* **SUPPLIED TEXT**
========

Elixir construct help needed

I am reading some code and I see this:

SomeModule.call(
  service: &UpdateModule.process(&1, &2, &3, option1: conn.assigns.option1)
)

It does work, but I do not understand how to tie it to the constructs I know exist (such as &Module.fun/1 for example a reference to a function in Module named fun with arity 1).

Can anyone explain to me what this does and where in the docs I can read about this usage?

TIA,
Alex.

Kernel.SpecialForm.&/1 gives you syntactic sugar around fn … -> … end.

This might help you, in addition to the docs posted: https://dockyard.com/blog/2016/08/05/understand-capture-operator-in-elixir

The specific usage you mentioned isn’t covered explicitly in that post, but essentially & is “create an anonymous function with what follows” and &1, &2 and so on mean “use argument number 1 here, number 2 here, etc.”.

Putting all that together,

&UpdateModule.process(&1, &2, &3, option1: conn.assigns.option1)

========

* **SUPPLIED DATA**
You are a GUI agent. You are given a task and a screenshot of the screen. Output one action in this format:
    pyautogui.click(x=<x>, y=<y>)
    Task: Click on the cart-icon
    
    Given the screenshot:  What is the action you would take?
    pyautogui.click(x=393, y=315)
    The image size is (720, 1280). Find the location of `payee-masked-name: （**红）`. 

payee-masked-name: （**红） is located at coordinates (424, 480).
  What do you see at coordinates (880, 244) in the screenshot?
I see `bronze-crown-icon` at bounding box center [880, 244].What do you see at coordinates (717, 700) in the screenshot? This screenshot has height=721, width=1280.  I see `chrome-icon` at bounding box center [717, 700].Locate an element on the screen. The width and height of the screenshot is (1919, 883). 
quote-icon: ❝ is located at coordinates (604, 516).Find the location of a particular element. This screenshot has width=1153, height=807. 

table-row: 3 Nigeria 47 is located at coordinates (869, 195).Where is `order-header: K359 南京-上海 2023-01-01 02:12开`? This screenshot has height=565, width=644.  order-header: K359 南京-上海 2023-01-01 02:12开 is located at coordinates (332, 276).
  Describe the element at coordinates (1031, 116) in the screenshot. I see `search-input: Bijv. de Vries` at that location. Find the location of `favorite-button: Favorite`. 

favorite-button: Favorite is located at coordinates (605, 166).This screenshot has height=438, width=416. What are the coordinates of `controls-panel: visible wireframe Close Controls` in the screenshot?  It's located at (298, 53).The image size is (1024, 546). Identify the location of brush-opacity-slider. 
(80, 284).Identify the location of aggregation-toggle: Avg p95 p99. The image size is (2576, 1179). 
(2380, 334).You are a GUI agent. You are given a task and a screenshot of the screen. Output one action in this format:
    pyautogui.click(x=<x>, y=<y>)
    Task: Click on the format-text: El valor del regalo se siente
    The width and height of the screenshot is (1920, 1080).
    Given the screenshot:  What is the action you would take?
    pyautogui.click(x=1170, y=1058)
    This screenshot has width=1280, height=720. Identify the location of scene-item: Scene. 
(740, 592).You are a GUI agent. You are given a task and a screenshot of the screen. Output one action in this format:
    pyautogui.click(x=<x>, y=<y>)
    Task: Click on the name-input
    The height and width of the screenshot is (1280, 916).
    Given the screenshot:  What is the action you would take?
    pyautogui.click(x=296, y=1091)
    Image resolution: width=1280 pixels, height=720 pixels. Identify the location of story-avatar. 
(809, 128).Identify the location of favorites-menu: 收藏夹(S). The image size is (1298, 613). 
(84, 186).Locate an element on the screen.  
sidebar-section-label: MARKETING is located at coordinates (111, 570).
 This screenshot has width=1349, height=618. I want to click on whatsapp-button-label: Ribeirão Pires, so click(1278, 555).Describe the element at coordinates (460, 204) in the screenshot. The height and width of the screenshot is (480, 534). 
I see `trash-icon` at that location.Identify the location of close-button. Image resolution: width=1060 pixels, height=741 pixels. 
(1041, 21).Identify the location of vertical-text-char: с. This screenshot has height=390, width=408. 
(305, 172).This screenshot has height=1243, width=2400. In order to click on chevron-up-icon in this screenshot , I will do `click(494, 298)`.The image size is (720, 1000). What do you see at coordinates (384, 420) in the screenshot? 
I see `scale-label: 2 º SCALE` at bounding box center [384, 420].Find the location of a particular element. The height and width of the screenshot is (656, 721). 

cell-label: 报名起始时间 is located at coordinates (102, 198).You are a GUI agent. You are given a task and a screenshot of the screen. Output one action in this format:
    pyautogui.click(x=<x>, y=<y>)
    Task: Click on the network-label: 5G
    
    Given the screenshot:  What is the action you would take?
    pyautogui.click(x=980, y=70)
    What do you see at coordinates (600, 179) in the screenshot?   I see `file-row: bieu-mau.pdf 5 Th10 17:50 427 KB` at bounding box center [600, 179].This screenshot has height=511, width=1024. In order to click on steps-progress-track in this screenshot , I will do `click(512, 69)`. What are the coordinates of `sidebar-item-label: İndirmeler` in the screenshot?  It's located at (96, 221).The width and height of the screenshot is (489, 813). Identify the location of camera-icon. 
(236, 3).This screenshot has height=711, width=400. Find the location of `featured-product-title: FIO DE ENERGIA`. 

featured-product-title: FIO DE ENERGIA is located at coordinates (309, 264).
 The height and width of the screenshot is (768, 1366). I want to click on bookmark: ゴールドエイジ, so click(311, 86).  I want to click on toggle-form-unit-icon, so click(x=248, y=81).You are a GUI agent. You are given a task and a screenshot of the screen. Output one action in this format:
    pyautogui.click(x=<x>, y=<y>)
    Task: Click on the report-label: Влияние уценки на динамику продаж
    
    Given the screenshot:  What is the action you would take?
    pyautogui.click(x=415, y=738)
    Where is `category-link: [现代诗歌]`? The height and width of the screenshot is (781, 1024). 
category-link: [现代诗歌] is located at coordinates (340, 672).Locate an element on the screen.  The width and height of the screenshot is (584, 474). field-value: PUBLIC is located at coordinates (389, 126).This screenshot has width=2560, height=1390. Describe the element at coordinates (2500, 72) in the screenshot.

========

* **WORK REQUEST A**
From the thread on the Elixir capture operator, give again the stretch from "It does work, but" through "fn … -> … end.", copying it exactly.
* **WORK REQUEST B**
Using the thread on the Elixir capture operator, answer yes or no to each statement and quote the deciding words of the thread exactly: (i) The poster reports that the code does not work. (ii) The reply says the linked blog post explicitly covers the specific usage in the poster's code. (iii) The reply says &1, &2 and so on mark where argument number 1, number 2 and so on go.
* **WORK REQUEST C**
Go on with the thread on the Elixir capture operator from where it stops.

* **TASK OUTPUT A**
It does work, but I do not understand how to tie it to the constructs I know exist (such as &Module.fun/1 for example a reference to a function in Module named fun with arity 1).

Can anyone explain to me what this does and where in the docs I can read about this usage?

TIA,
Alex.

Kernel.SpecialForm.&/1 gives you syntactic sugar around fn … -> … end.

* **TASK OUTPUT B**
(i) No: "It does work, but I do not understand how to tie it to the constructs I know exist"
(ii) No: "The specific usage you mentioned isn’t covered explicitly in that post"
(iii) Yes: "&1, &2 and so on mean “use argument number 1 here, number 2 here, etc.”"

* **TASK OUTPUT C**
translates to

fn arg_1, arg_2, arg_3 ->
  UpdateModule.process(arg_1, arg_2, arg_3, option1: conn.assigns.option1)
end

I think this is an example of were less isn’t more. I find

&(UpdateModule.process(&1, &2, &3, option1: conn.assigns.option1))

much easier to parse than

&UpdateModule.process(&1, &2, &3, option1: conn.assigns.option1)

the lack of parentheses sets me up to expect:

&UpdateModule.process/4

causing me to stall when I get to the argument list. In my mind the &(...) and &.../n patterns are easily differentiated - &... not so much - scanning left to right I have to get to end of the function name to know what I’m actually dealing with.